Отстояв таким образом независимость, Слава сунул открытую бутылку в карман, посмотрел, вертикально ли стоит, махнул Карлу рукой и поковылял.
«Кой черт мне эта бражка», — ругал себя Карл, плетясь рядом со Славкой. Проходя мимо теленка, он вспомнил, как летом шла вот так же рядом со Славкой Татуля, за молоком.
— Ой, какой у вас теленок, дядя Слава, смотрите реснички какие! А что вы с ним сделаете когда он вырастет?
— Как что? — удивился Слава, — зарежу, на хер, и съем!
В избе пахло простоквашей и дымом. На столе был рассыпан табак — в тяжелые времена, когда сигарет было не достать, посадил Слава самосад, ухитрился вырастить незнакомое растение, табак ему понравился. С тех пор, хоть понемногу, но сажает.
Слава порылся в углу, откинул с трехведерной цинковой посудины телогрейки, тряпки и зачерпнул оттуда ковшом.
— Погоди, — сказал он и ополоснул две кружки. Брага была цвета борща со сметаной, слегка шипела. Славка подвинул Карлу табуретку, сел на лавочку и скрутил самокрутку.
— Кури, — подвинул он газетку, — или не умеешь?

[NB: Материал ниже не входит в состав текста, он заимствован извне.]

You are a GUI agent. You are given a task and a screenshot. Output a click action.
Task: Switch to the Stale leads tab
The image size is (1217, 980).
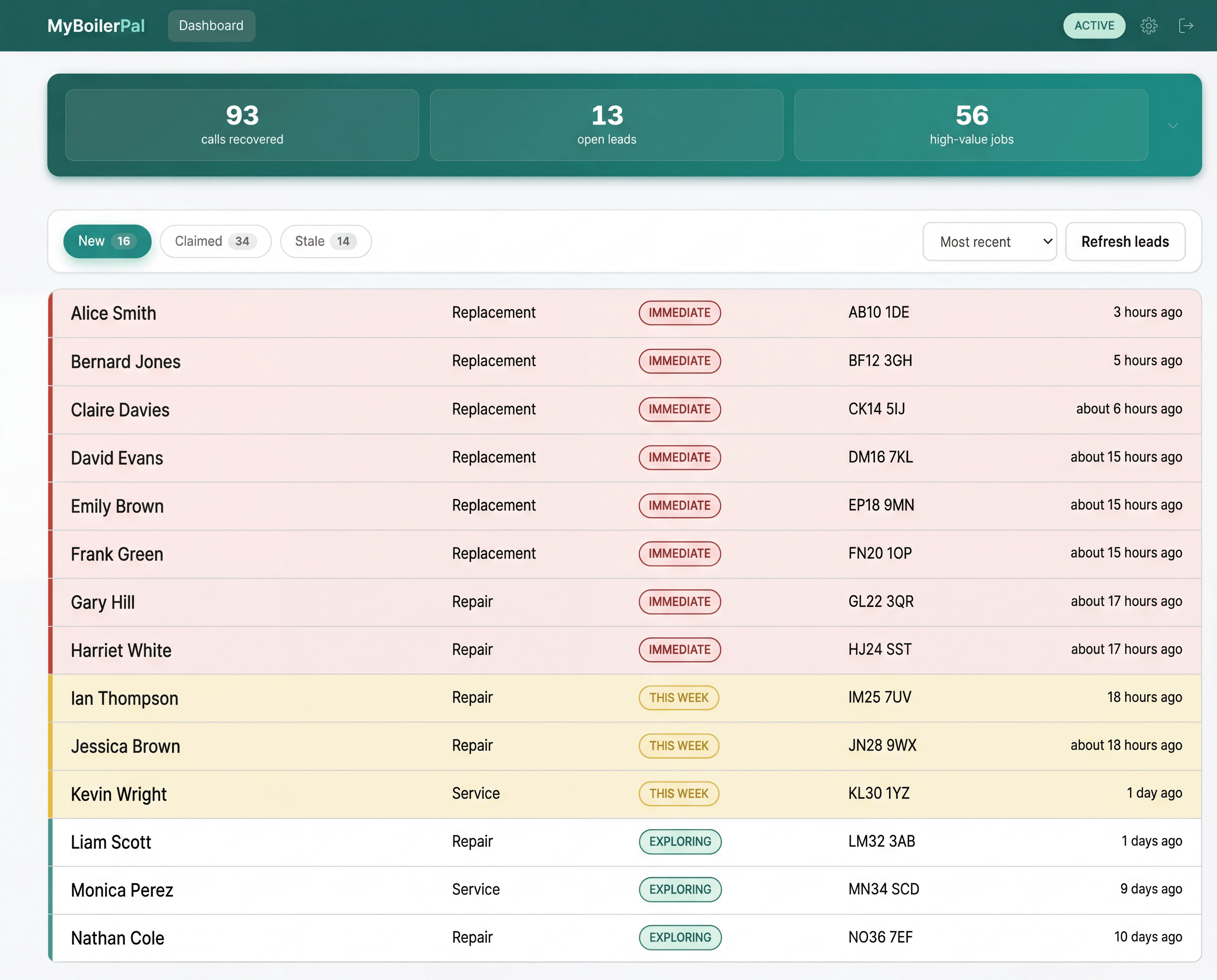[325, 241]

Карл обрадовался возможности тряхнуть армейской стариной, скрутил, не так, правда, ловко, как хотелось, но Слава не сказал ничего, не покачал головой.
Славка тостов не говорил, не чокался, и Карл лишний раз порадовался, что никогда с ним не пьет. Эта бражка не в счет.
— У меня, вообще-то, язва, — сказал он на всякий случай.
— Пей, ничего, со мной можно.
Карл вспомнил экстрасенса и развеселился.
— Вашей национальности, — неторопливо начал Слава, — я тебя больше всех уважаю. А бабку — ненавижу.
— Бабка, Слава, не нашей национальности.
— Да? А отчего же она так орет? Хозяйка у тебя хорошая, — продолжал он, допив кружку, — справедливая.
Славу неожиданно повело.
— А Валентина мы с Васькой убьем.
— За что?
— Он поляк, — устало сказал Слава и замолчал.
Каждые четыре секунды капала в тазик сыворотка из подвешенной в марле простокваши. На четвертой капле Слава встрепенулся.
— А отчего они нас завоевывали!
— Тебя завоюешь, Славка, ты ж татарин.